— Begin —

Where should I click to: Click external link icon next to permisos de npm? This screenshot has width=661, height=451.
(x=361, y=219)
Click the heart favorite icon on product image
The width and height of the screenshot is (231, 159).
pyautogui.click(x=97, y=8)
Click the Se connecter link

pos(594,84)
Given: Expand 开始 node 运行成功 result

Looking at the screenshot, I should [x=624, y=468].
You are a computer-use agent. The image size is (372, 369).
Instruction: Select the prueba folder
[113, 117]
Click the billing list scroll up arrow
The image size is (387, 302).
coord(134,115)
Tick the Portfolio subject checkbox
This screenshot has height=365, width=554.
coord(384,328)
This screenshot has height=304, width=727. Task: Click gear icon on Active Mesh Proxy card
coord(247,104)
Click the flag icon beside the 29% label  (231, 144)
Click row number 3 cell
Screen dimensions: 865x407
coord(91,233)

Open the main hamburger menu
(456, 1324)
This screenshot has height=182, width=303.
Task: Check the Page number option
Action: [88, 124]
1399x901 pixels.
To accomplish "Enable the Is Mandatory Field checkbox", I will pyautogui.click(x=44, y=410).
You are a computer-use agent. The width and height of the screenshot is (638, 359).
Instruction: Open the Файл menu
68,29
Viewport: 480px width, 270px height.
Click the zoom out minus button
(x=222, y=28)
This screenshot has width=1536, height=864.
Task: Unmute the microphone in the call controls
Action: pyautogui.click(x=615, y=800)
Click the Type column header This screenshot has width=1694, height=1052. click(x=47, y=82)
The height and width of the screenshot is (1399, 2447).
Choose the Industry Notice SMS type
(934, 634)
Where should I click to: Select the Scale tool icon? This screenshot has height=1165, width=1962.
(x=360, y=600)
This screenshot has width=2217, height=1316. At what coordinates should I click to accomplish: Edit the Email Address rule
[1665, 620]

— End —

• **STATED EXERCISE**
Please tally the lines of the listing above that contain the word "Where" and reply with the number alone.

• **CORRECT RESPONSE**
2